WHAT IS BEING ASKED:
Put the lines of the listing into a numbered list, beginning at the line that contains "Open the user profile avatar icon" and stopping after the last line of the listing. Skip blank lines and leave the pictures out.

RECORD EXCERPTS:

--- Start ---

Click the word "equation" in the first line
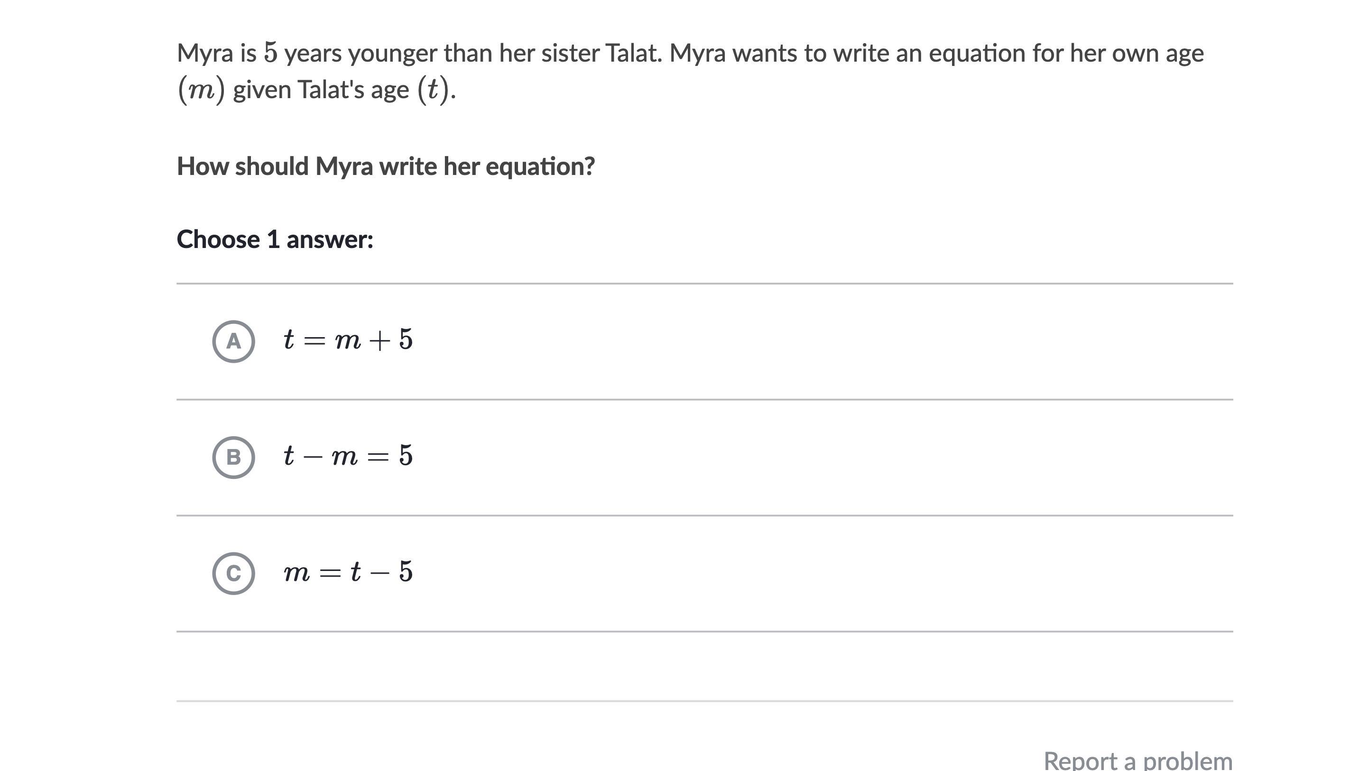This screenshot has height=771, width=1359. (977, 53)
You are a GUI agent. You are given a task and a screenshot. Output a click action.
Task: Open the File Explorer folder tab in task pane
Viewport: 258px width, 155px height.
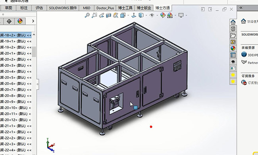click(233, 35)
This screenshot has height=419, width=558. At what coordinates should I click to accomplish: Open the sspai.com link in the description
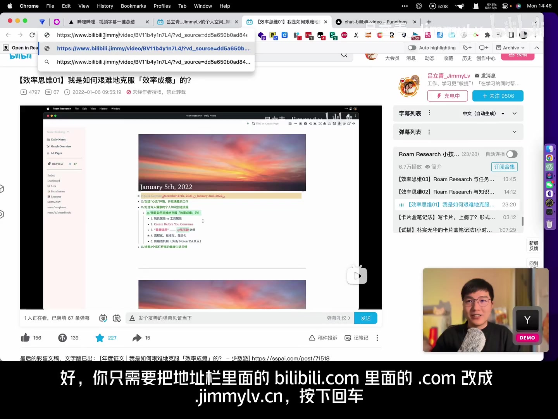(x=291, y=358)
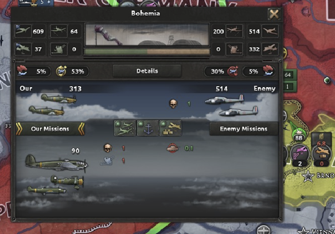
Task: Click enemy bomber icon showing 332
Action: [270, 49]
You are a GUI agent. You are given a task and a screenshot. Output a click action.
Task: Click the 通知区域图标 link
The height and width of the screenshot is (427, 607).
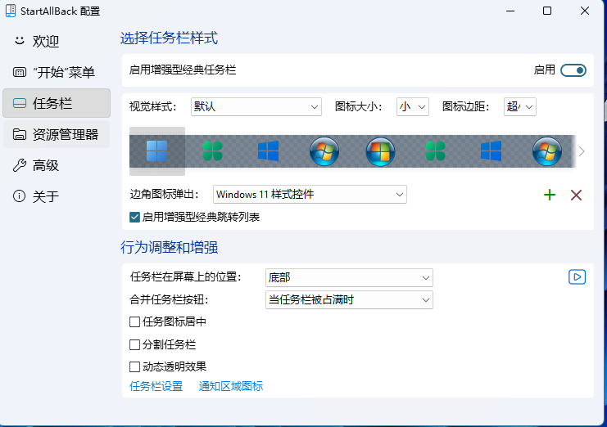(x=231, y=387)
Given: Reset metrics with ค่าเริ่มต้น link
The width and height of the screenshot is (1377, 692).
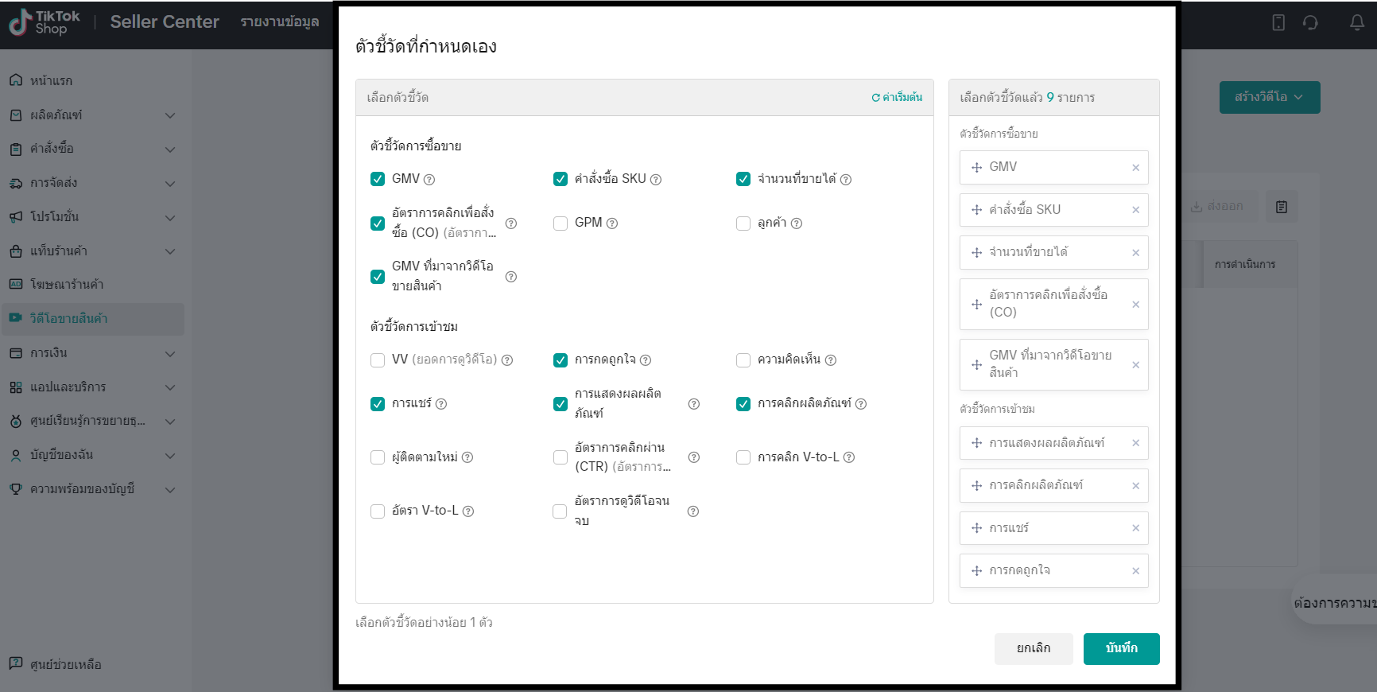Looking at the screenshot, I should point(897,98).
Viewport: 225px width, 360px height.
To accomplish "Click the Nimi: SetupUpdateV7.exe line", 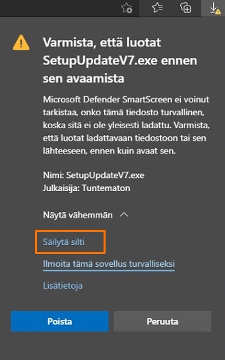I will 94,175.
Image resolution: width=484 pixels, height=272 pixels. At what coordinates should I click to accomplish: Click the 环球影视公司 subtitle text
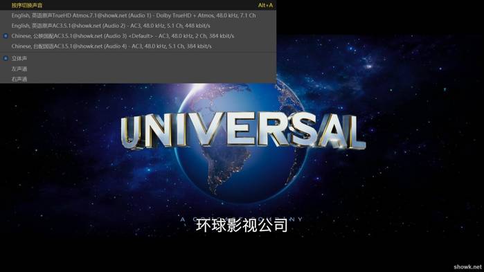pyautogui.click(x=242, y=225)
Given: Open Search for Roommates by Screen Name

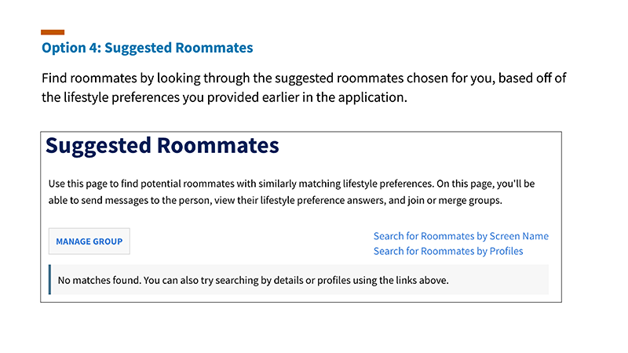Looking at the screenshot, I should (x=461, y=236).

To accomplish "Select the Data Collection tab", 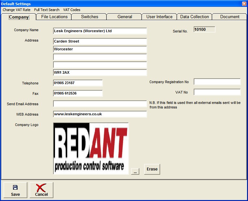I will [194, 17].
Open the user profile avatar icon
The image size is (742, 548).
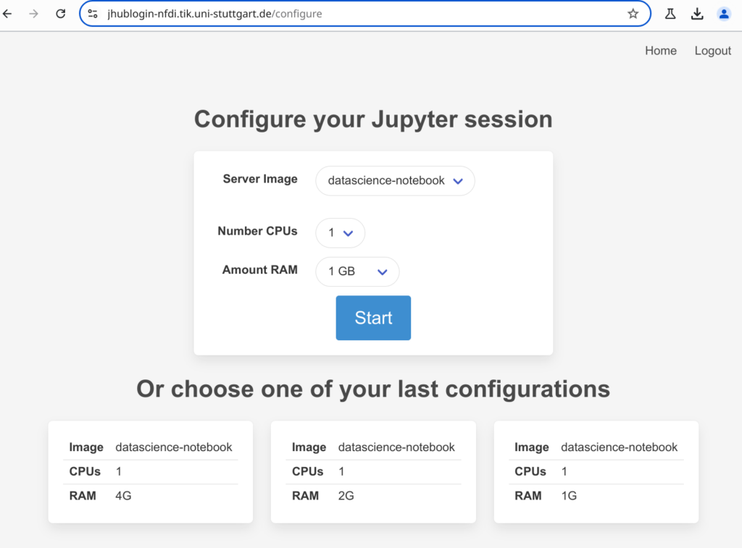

--- End ---

TASK ANSWER:
1. Open the user profile avatar icon
2. The image size is (742, 548).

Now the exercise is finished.